Suddenly, this huge tidal wave of water came out of her behind. It was like a dam giving way. No little trickle and then getting stronger, it just exploded out of her. She had held it back so long that when it went, it went. I had been running on 2-4 hrs. of sleep a night and must have been slightly sleeping with my eyes open while observing her. Because when that water exploded out of her, I almost climbed to the roof of the barn, I jumped so high. I had visions of needing a life preserver, wondering if I still remembered how to tread water. It sure jerked me awake. Then she gave up and laid down and calmly kidded two beautiful kids, acting like an old pro.
The next first time kidder was doing great, other then standing and dropping the first kid on his head. I still have to admit this is a great way for getting a kid out of sack, a little hard on the kid, but you don’t have to worry about him suffocating in a sack. While she was calmly licking that kid clean, she started going into labor with the second. Still standing, she gave a push and I could see a kid’s behind coming out. No back feet or legs, just the kid’s behind.
I thought, oh no, I’ll have to hurry and work with the contractions and get this kid out fast. Because as soon as that umbilical cord gets squeezed, he’s going to take a big breath and if his head is still inside mom, he’s going to drown. So, I was rapidly debating with myself whether to push the little rump back in and try to find the hind legs to bring him out or just to grab the little rump and see if the doe was roomy enough to go ahead and take him out bottom first.
In less time then it took to type the above, the first time doe gave a mighty push and shot that kid out of there. I have never seen a kid shot out so fast and so far. He landed a foot or two from mom. Usually the kids slide down mom’s hind legs and land right at her back feet, not this fellow, he was shot straight out and he immediately got the name of Torpedo.

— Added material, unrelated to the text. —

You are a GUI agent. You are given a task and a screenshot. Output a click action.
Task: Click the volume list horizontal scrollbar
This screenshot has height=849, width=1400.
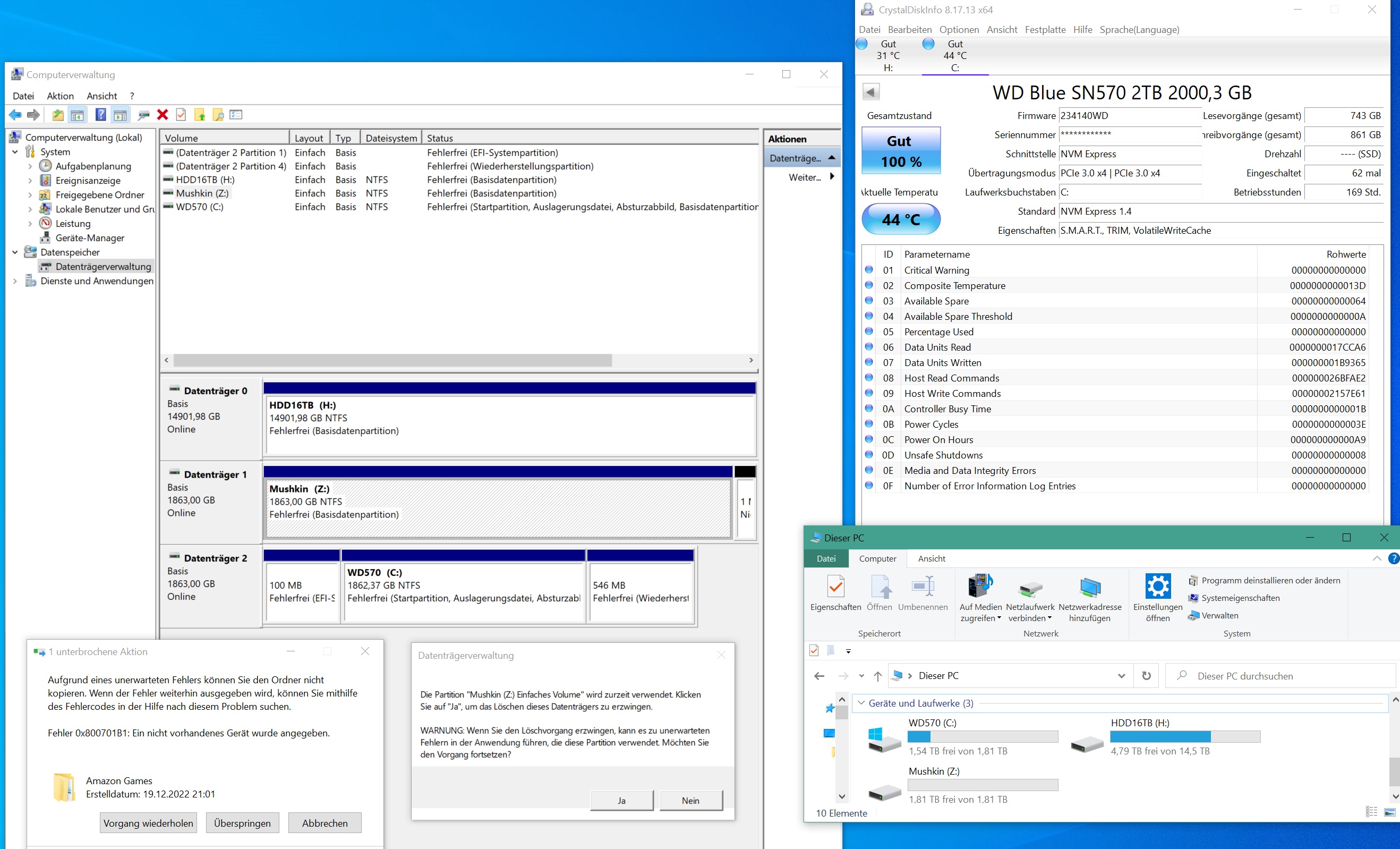(x=392, y=360)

He almost shot past me. I had visions of keeping a catcher’s mitt in my kidding bucket from now on. Mom was very unconcerned about all this and was stilling cleaning the first kid up. I picked up Torpedo and put him beside his brother, who got the original name of Ringo because of a ring around one eye.
Nothing is ever the same, going exactly the same way, when you raise goats. That’s especially true during kidding season. This season I had no idea we’d be dealing with torpedoes and tidal waves.